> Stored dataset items
☆ ☆ ☆ ☆

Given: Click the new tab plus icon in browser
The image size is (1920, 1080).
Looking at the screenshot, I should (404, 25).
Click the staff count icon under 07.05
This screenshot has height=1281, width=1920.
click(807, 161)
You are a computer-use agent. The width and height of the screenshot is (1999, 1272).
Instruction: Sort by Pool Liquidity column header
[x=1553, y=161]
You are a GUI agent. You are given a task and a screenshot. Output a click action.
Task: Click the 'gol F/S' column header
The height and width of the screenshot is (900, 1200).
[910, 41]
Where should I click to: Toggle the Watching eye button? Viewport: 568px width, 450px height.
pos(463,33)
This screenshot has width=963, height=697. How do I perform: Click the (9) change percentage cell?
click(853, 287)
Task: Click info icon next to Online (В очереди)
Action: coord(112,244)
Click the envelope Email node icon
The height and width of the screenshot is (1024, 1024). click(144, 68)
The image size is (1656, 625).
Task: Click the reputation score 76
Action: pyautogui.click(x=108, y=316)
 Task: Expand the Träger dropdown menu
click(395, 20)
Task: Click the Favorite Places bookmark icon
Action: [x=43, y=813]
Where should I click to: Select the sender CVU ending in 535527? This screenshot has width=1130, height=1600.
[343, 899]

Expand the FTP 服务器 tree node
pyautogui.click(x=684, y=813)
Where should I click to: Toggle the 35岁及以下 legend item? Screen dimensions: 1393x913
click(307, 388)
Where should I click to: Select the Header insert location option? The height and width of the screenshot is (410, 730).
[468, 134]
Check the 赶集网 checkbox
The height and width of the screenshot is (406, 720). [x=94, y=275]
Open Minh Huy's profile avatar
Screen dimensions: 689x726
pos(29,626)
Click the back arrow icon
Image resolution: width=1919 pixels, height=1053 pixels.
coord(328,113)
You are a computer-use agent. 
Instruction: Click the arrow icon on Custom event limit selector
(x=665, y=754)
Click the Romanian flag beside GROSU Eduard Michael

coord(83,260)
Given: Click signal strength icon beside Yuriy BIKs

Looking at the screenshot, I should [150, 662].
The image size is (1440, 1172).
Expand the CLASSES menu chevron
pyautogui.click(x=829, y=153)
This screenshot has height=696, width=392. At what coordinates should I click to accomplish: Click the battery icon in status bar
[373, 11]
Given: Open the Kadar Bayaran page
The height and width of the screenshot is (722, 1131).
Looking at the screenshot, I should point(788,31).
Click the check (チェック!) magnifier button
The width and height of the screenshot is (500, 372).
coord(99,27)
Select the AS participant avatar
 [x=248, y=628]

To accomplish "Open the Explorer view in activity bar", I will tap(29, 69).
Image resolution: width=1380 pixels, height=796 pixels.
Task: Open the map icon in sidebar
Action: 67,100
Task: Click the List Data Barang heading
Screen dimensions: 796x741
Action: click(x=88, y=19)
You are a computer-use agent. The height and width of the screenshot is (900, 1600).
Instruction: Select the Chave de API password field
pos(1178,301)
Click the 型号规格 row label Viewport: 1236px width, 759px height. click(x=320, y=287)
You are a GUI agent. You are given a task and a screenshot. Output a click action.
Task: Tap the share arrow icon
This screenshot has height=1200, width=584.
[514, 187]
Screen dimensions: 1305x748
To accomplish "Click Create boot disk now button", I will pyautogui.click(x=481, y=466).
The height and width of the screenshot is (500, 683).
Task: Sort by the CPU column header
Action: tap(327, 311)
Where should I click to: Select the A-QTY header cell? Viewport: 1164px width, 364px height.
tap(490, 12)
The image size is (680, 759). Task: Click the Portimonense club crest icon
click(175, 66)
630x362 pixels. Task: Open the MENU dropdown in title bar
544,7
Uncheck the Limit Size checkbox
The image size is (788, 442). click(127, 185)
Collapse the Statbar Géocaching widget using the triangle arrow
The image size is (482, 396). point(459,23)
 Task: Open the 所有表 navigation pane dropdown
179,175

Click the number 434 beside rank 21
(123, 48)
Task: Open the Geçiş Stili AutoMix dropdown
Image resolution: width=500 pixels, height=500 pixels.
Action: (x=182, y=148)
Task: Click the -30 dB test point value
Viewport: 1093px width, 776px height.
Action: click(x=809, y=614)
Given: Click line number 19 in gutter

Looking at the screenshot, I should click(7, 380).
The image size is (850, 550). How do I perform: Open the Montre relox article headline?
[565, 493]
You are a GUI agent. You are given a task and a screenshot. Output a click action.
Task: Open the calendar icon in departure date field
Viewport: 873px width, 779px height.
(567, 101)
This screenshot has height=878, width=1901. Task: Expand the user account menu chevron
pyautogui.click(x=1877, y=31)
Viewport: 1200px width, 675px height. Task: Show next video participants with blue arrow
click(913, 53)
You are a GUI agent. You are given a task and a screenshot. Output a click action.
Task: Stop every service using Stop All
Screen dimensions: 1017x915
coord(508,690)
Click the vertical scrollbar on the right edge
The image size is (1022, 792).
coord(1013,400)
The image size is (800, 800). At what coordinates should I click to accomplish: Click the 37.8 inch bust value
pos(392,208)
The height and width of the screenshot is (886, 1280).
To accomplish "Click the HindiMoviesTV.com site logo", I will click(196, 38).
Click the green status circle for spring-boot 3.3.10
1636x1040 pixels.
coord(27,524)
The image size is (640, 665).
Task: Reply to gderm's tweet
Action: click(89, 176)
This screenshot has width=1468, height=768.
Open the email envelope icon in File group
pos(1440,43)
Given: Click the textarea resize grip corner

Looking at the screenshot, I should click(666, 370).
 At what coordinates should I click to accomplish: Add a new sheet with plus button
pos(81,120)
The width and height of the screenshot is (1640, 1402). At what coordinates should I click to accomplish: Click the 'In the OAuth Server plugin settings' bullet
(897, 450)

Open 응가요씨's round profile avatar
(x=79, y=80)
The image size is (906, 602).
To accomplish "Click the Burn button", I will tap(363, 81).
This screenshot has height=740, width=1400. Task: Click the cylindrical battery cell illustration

☆ ☆ ☆ ☆

> Exercise
The data above must be repeated in its entirety, exactly as given.

> Answer to the problem
Given: Click the new tab plus icon in browser
The image size is (1920, 1080).
Looking at the screenshot, I should (404, 25).
Click the staff count icon under 07.05
This screenshot has height=1281, width=1920.
click(807, 161)
You are a computer-use agent. The width and height of the screenshot is (1999, 1272).
Instruction: Sort by Pool Liquidity column header
[x=1553, y=161]
You are a GUI agent. You are given a task and a screenshot. Output a click action.
Task: Click the 'gol F/S' column header
The height and width of the screenshot is (900, 1200).
[910, 41]
Where should I click to: Toggle the Watching eye button? Viewport: 568px width, 450px height.
pos(463,33)
This screenshot has width=963, height=697. How do I perform: Click the (9) change percentage cell?
click(853, 287)
Task: Click info icon next to Online (В очереди)
Action: coord(112,244)
Click the envelope Email node icon
The height and width of the screenshot is (1024, 1024). click(144, 68)
The image size is (1656, 625).
Task: Click the reputation score 76
Action: pyautogui.click(x=108, y=316)
 Task: Expand the Träger dropdown menu
click(395, 20)
Task: Click the Favorite Places bookmark icon
Action: [x=43, y=813]
Where should I click to: Select the sender CVU ending in 535527? This screenshot has width=1130, height=1600.
[343, 899]

Expand the FTP 服务器 tree node
pyautogui.click(x=684, y=813)
Where should I click to: Toggle the 35岁及以下 legend item? Screen dimensions: 1393x913
click(307, 388)
Where should I click to: Select the Header insert location option? The height and width of the screenshot is (410, 730).
[468, 134]
Check the 赶集网 checkbox
The height and width of the screenshot is (406, 720). [x=94, y=275]
Open Minh Huy's profile avatar
Screen dimensions: 689x726
pos(29,626)
Click the back arrow icon
Image resolution: width=1919 pixels, height=1053 pixels.
coord(328,113)
You are a computer-use agent. 
Instruction: Click the arrow icon on Custom event limit selector
(x=665, y=754)
Click the Romanian flag beside GROSU Eduard Michael

coord(83,260)
Given: Click signal strength icon beside Yuriy BIKs

Looking at the screenshot, I should [150, 662].
The image size is (1440, 1172).
Expand the CLASSES menu chevron
pyautogui.click(x=829, y=153)
This screenshot has height=696, width=392. At what coordinates should I click to accomplish: Click the battery icon in status bar
[373, 11]
Given: Open the Kadar Bayaran page
The height and width of the screenshot is (722, 1131).
Looking at the screenshot, I should point(788,31).
Click the check (チェック!) magnifier button
The width and height of the screenshot is (500, 372).
coord(99,27)
Select the AS participant avatar
 [x=248, y=628]

To accomplish "Open the Explorer view in activity bar", I will tap(29, 69).
Image resolution: width=1380 pixels, height=796 pixels.
Task: Open the map icon in sidebar
Action: 67,100
Task: Click the List Data Barang heading
Screen dimensions: 796x741
Action: click(x=88, y=19)
You are a computer-use agent. The height and width of the screenshot is (900, 1600).
Instruction: Select the Chave de API password field
pos(1178,301)
Click the 型号规格 row label Viewport: 1236px width, 759px height. click(x=320, y=287)
You are a GUI agent. You are given a task and a screenshot. Output a click action.
Task: Tap the share arrow icon
This screenshot has height=1200, width=584.
[514, 187]
Screen dimensions: 1305x748
To accomplish "Click Create boot disk now button", I will pyautogui.click(x=481, y=466).
The height and width of the screenshot is (500, 683).
Task: Sort by the CPU column header
Action: tap(327, 311)
Where should I click to: Select the A-QTY header cell? Viewport: 1164px width, 364px height.
tap(490, 12)
The image size is (680, 759). Task: Click the Portimonense club crest icon
click(175, 66)
630x362 pixels. Task: Open the MENU dropdown in title bar
544,7
Uncheck the Limit Size checkbox
The image size is (788, 442). click(127, 185)
Collapse the Statbar Géocaching widget using the triangle arrow
The image size is (482, 396). point(459,23)
 Task: Open the 所有表 navigation pane dropdown
179,175

Click the number 434 beside rank 21
(123, 48)
Task: Open the Geçiş Stili AutoMix dropdown
Image resolution: width=500 pixels, height=500 pixels.
Action: (x=182, y=148)
Task: Click the -30 dB test point value
Viewport: 1093px width, 776px height.
Action: click(x=809, y=614)
Given: Click line number 19 in gutter

Looking at the screenshot, I should click(7, 380).
The image size is (850, 550). How do I perform: Open the Montre relox article headline?
[565, 493]
You are a GUI agent. You are given a task and a screenshot. Output a click action.
Task: Open the calendar icon in departure date field
Viewport: 873px width, 779px height.
(567, 101)
This screenshot has height=878, width=1901. Task: Expand the user account menu chevron
pyautogui.click(x=1877, y=31)
Viewport: 1200px width, 675px height. Task: Show next video participants with blue arrow
click(913, 53)
You are a GUI agent. You are given a task and a screenshot. Output a click action.
Task: Stop every service using Stop All
Screen dimensions: 1017x915
coord(508,690)
Click the vertical scrollbar on the right edge
The image size is (1022, 792).
coord(1013,400)
The image size is (800, 800). At what coordinates should I click to accomplish: Click the 37.8 inch bust value
pos(392,208)
The height and width of the screenshot is (886, 1280).
To accomplish "Click the HindiMoviesTV.com site logo", I will click(196, 38).
Click the green status circle for spring-boot 3.3.10
1636x1040 pixels.
coord(27,524)
The image size is (640, 665).
Task: Reply to gderm's tweet
Action: click(89, 176)
This screenshot has width=1468, height=768.
Open the email envelope icon in File group
pos(1440,43)
Given: Click the textarea resize grip corner

Looking at the screenshot, I should click(666, 370).
 At what coordinates should I click to accomplish: Add a new sheet with plus button
pos(81,120)
The width and height of the screenshot is (1640, 1402). At what coordinates should I click to accomplish: Click the 'In the OAuth Server plugin settings' bullet
(897, 450)

Open 응가요씨's round profile avatar
(x=79, y=80)
The image size is (906, 602).
To accomplish "Click the Burn button", I will tap(363, 81).
This screenshot has height=740, width=1400. Task: Click the cylindrical battery cell illustration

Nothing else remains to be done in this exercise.